Schwartz, meanwhile, said he recently looked back on Trump’s business deals that he “unfortunately described 30 years ago” and realized that “most of the deals in that book were failures.”
“And the number of deals he’s made over the years since then have overwhelmingly been failures,” Schwartz added. He said Trump was “really one of the worst” dealmakers he’s ever come across.

The entire T-Rump drama is just getting old real fast — a lot of people have finally come to grips with the rock-and-a-hard-place.
From NPR, also this morning:

Three-quarters of Americans say the government shutdown, now tied for the longest in U.S. history, is “embarrassing for the country,” including a majority of Republicans, a new NPR/Ipsos Poll finds.
If no deal is struck by midnight Friday, this partial shutdown will be the longest ever. From late 1995 to early 1996, the government was shut down for 21 days.
Friday is the 21st day of this current shutdown.
Neither side appears ready to budge, and this poll and others make Democrats feel they have the upper hand.

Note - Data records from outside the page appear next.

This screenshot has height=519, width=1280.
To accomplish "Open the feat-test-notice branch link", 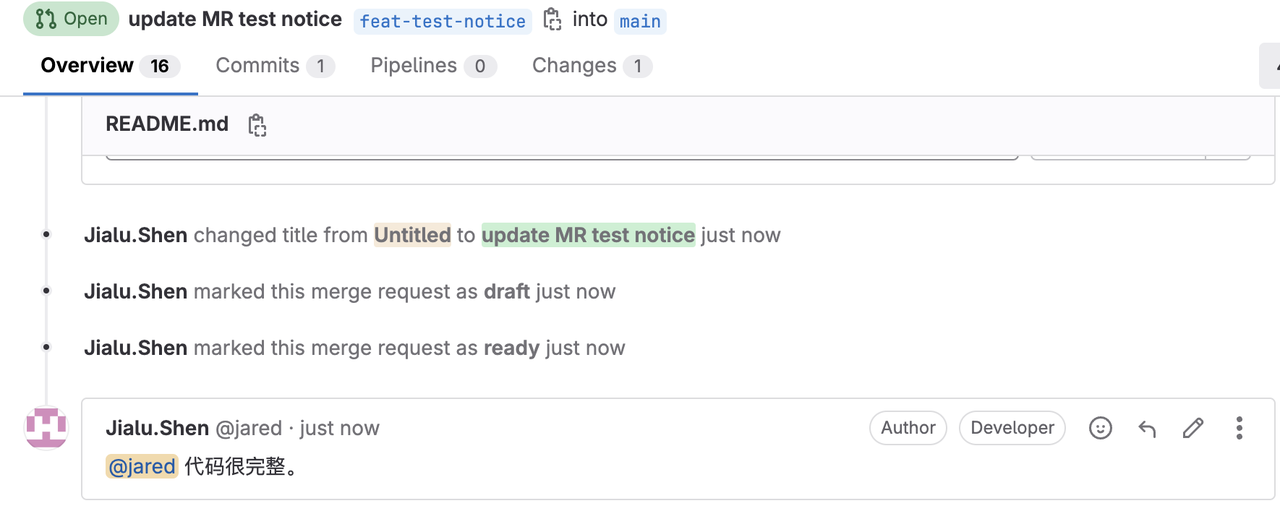I will click(442, 21).
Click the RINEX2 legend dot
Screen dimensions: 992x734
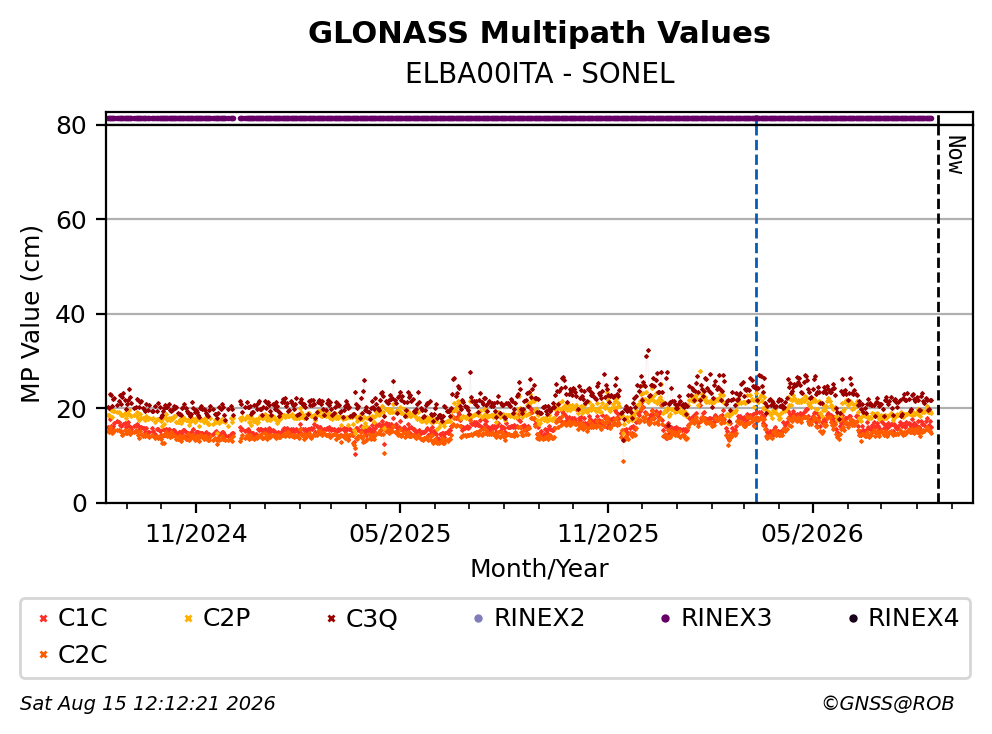pos(478,618)
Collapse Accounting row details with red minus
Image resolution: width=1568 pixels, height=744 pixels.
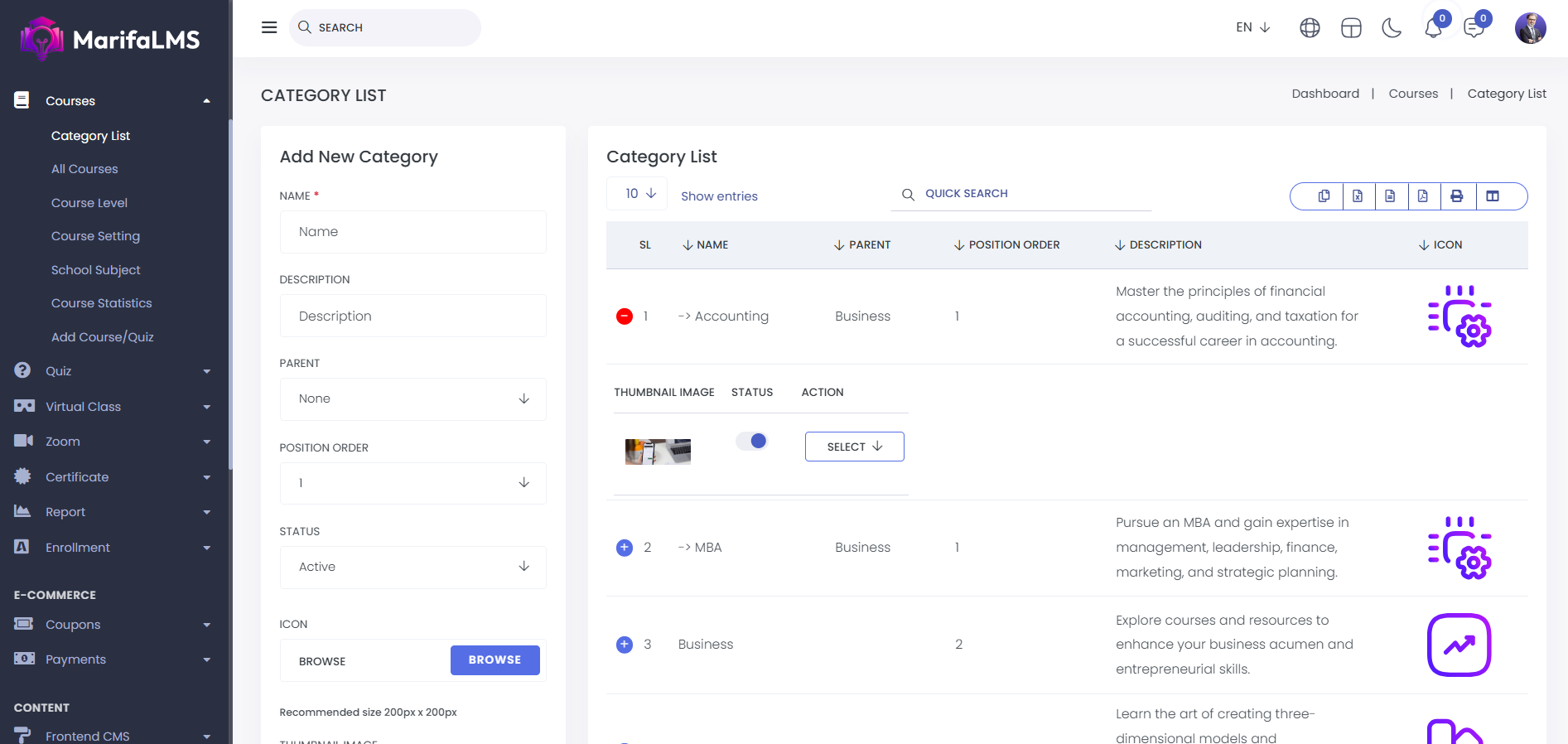click(625, 316)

A Reuters/Ipsos Poll out Tuesday found that 51 percent of Americans said President Trump “deserves most of the blame,” up 4 points from late December 2018 around when the shutdown began.
A YouGov Poll out this week found 50 percent also blamed Trump, also up 4 points from late December.
Ihe NPR/Ipsos Poll also found that Trump’s Oval Office address Tuesday had little effect.
Just 10 percent of Americans said the president’s speech brought the country closer to ending the government shutdown.
(Nearly 4 in 10 said they did not watch or even follow the address.)

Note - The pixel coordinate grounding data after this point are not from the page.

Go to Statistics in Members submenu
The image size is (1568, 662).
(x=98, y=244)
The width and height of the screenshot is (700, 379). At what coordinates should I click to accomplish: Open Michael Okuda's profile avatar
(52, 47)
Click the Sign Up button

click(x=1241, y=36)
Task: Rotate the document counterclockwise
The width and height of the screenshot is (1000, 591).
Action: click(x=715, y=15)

And maybe the T-Rump can use the savings off not cleaning up nuclear waste to finance wall. Supposedly, the US Department of Energy wants to cut back on working with the shittiest waste products on earth, but yet is part of the government.
Via the UK’s Independent from a couple of days ago:

A federal government plan to reclassify this waste as less dangerous has been fiercely criticised by officials in Washington state, who said the move would allow it to walk away from its responsibility to clean up millions of gallons of toxic, radioactive material.
The state is home to the Hanford nuclear site which houses the nation’s largest collection of nuclear waste, left over from atomic bomb production.

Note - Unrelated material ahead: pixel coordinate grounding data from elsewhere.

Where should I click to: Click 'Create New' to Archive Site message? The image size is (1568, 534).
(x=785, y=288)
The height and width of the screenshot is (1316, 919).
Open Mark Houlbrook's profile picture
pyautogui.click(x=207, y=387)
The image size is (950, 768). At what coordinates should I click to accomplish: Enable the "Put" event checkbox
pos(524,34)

Critics say that reclassifying some of the high-level radioactive waste to low-level could save the government billions of dollars and decades of work, but would do so by simply leaving dangerous material in the ground.

Currently, all of that waste is classified as high-level.
Plans for its treatment and disposal have been developed to isolate it from the environment until it is no longer dangerous.
The energy department wants to reclassify some waste if it meets certain highly technical conditions, and says such measures would save $40 billion in clean-up costs.

Washington state’s Gov.Jay Inslee, a politically-minded Democrat, is throwing the radioactive material back at the T-Rump machine:

“This dangerous idea will only serve to silence the voices of tribal leaders, Hanford workers, public safety officials, and surrounding communities in these important conversations,” said Mr Inslee, a Democrat who is considering a presidential run in 2020.
“This is unacceptable, and we will not stand by while this administration plans to abandon its responsibility to clean up their mess.”

And an end with frosting on top — Ivanka Trump is being considered for made president of the Wold Bank.